What is being asked:
Nothing should differ between your answer and the records.

Stored data entries
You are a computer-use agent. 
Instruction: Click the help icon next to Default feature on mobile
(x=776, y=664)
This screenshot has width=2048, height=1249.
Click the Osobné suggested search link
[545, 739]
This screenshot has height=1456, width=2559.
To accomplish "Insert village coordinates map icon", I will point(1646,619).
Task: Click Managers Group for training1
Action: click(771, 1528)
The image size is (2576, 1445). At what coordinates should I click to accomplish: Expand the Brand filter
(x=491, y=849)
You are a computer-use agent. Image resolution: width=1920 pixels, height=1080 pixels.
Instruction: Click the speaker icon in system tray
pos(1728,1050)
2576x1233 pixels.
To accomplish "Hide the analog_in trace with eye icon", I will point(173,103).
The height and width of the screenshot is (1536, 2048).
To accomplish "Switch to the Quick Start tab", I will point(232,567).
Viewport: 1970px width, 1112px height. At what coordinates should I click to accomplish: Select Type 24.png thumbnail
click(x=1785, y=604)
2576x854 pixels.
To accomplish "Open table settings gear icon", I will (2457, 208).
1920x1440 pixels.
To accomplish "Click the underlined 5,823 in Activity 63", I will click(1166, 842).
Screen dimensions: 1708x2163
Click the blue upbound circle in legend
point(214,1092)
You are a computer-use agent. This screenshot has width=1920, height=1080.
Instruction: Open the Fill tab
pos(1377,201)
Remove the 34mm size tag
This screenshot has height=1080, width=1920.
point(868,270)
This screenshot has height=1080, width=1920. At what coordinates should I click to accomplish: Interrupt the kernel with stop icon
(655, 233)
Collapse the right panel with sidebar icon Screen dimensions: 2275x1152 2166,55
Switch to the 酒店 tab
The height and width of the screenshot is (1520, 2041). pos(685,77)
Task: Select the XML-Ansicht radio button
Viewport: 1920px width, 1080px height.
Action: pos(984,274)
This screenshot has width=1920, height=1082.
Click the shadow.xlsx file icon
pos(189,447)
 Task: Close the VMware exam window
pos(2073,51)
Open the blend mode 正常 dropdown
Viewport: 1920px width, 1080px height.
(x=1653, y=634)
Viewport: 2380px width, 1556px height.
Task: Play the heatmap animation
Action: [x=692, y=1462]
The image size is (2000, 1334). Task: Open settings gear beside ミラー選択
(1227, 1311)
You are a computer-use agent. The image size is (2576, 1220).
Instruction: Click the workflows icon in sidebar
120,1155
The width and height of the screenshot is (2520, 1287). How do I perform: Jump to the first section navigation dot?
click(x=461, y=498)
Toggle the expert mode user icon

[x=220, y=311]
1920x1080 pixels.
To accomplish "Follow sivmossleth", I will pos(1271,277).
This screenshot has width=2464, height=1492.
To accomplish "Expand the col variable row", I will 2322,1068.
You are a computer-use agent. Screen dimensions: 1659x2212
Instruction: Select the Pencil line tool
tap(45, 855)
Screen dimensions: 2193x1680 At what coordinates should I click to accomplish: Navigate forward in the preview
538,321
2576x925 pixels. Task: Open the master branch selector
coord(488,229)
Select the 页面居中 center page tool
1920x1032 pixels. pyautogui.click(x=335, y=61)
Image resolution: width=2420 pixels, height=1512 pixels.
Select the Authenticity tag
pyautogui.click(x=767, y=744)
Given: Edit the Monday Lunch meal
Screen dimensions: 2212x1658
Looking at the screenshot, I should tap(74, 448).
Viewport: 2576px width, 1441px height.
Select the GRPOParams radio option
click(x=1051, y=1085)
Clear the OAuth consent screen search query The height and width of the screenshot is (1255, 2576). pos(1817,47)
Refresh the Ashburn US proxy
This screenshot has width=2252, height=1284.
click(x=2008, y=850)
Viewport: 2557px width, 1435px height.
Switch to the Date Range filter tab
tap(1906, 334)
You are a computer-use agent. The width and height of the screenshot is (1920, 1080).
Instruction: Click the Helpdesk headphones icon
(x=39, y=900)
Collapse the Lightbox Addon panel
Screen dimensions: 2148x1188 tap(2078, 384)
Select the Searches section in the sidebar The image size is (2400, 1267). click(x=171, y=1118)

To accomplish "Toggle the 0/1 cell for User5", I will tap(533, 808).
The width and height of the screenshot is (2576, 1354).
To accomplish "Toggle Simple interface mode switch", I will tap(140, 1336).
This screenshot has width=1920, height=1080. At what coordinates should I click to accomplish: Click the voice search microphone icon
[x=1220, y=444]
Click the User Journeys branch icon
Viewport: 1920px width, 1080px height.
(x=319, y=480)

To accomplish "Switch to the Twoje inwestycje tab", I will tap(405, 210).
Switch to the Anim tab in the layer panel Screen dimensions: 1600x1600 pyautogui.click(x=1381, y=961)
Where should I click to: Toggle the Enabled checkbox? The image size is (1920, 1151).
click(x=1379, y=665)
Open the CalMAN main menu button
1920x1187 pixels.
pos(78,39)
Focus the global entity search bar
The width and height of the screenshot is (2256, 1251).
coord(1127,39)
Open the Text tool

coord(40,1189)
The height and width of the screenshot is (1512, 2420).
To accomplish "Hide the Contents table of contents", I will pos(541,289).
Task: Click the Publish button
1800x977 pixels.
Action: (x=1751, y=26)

Answer space:
You are a computer-use agent. 
Instruction: Click the help icon next to Default feature on mobile
(x=776, y=664)
This screenshot has width=2048, height=1249.
Click the Osobné suggested search link
[545, 739]
This screenshot has height=1456, width=2559.
To accomplish "Insert village coordinates map icon", I will point(1646,619).
Task: Click Managers Group for training1
Action: click(771, 1528)
The image size is (2576, 1445). At what coordinates should I click to accomplish: Expand the Brand filter
(x=491, y=849)
You are a computer-use agent. Image resolution: width=1920 pixels, height=1080 pixels.
Instruction: Click the speaker icon in system tray
pos(1728,1050)
2576x1233 pixels.
To accomplish "Hide the analog_in trace with eye icon", I will point(173,103).
The height and width of the screenshot is (1536, 2048).
To accomplish "Switch to the Quick Start tab", I will point(232,567).
Viewport: 1970px width, 1112px height. At what coordinates should I click to accomplish: Select Type 24.png thumbnail
click(x=1785, y=604)
2576x854 pixels.
To accomplish "Open table settings gear icon", I will (2457, 208).
1920x1440 pixels.
To accomplish "Click the underlined 5,823 in Activity 63", I will click(1166, 842).
Screen dimensions: 1708x2163
Click the blue upbound circle in legend
point(214,1092)
You are a computer-use agent. This screenshot has width=1920, height=1080.
Instruction: Open the Fill tab
pos(1377,201)
Remove the 34mm size tag
This screenshot has height=1080, width=1920.
point(868,270)
This screenshot has height=1080, width=1920. At what coordinates should I click to accomplish: Interrupt the kernel with stop icon
(655, 233)
Collapse the right panel with sidebar icon Screen dimensions: 2275x1152 2166,55
Switch to the 酒店 tab
The height and width of the screenshot is (1520, 2041). pos(685,77)
Task: Select the XML-Ansicht radio button
Viewport: 1920px width, 1080px height.
Action: pos(984,274)
This screenshot has width=1920, height=1082.
Click the shadow.xlsx file icon
pos(189,447)
 Task: Close the VMware exam window
pos(2073,51)
Open the blend mode 正常 dropdown
Viewport: 1920px width, 1080px height.
(x=1653, y=634)
Viewport: 2380px width, 1556px height.
Task: Play the heatmap animation
Action: [x=692, y=1462]
The image size is (2000, 1334). Task: Open settings gear beside ミラー選択
(1227, 1311)
You are a computer-use agent. The image size is (2576, 1220).
Instruction: Click the workflows icon in sidebar
120,1155
The width and height of the screenshot is (2520, 1287). How do I perform: Jump to the first section navigation dot?
click(x=461, y=498)
Toggle the expert mode user icon

[x=220, y=311]
1920x1080 pixels.
To accomplish "Follow sivmossleth", I will pos(1271,277).
This screenshot has width=2464, height=1492.
To accomplish "Expand the col variable row", I will 2322,1068.
You are a computer-use agent. Screen dimensions: 1659x2212
Instruction: Select the Pencil line tool
tap(45, 855)
Screen dimensions: 2193x1680 At what coordinates should I click to accomplish: Navigate forward in the preview
538,321
2576x925 pixels. Task: Open the master branch selector
coord(488,229)
Select the 页面居中 center page tool
1920x1032 pixels. pyautogui.click(x=335, y=61)
Image resolution: width=2420 pixels, height=1512 pixels.
Select the Authenticity tag
pyautogui.click(x=767, y=744)
Given: Edit the Monday Lunch meal
Screen dimensions: 2212x1658
Looking at the screenshot, I should tap(74, 448).
Viewport: 2576px width, 1441px height.
Select the GRPOParams radio option
click(x=1051, y=1085)
Clear the OAuth consent screen search query The height and width of the screenshot is (1255, 2576). pos(1817,47)
Refresh the Ashburn US proxy
This screenshot has width=2252, height=1284.
click(x=2008, y=850)
Viewport: 2557px width, 1435px height.
Switch to the Date Range filter tab
tap(1906, 334)
You are a computer-use agent. The width and height of the screenshot is (1920, 1080).
Instruction: Click the Helpdesk headphones icon
(x=39, y=900)
Collapse the Lightbox Addon panel
Screen dimensions: 2148x1188 tap(2078, 384)
Select the Searches section in the sidebar The image size is (2400, 1267). click(x=171, y=1118)

To accomplish "Toggle the 0/1 cell for User5", I will tap(533, 808).
The width and height of the screenshot is (2576, 1354).
To accomplish "Toggle Simple interface mode switch", I will tap(140, 1336).
This screenshot has width=1920, height=1080. At what coordinates should I click to accomplish: Click the voice search microphone icon
[x=1220, y=444]
Click the User Journeys branch icon
Viewport: 1920px width, 1080px height.
(x=319, y=480)

To accomplish "Switch to the Twoje inwestycje tab", I will tap(405, 210).
Switch to the Anim tab in the layer panel Screen dimensions: 1600x1600 pyautogui.click(x=1381, y=961)
Where should I click to: Toggle the Enabled checkbox? The image size is (1920, 1151).
click(x=1379, y=665)
Open the CalMAN main menu button
1920x1187 pixels.
pos(78,39)
Focus the global entity search bar
The width and height of the screenshot is (2256, 1251).
coord(1127,39)
Open the Text tool

coord(40,1189)
The height and width of the screenshot is (1512, 2420).
To accomplish "Hide the Contents table of contents", I will pos(541,289).
Task: Click the Publish button
1800x977 pixels.
Action: (x=1751, y=26)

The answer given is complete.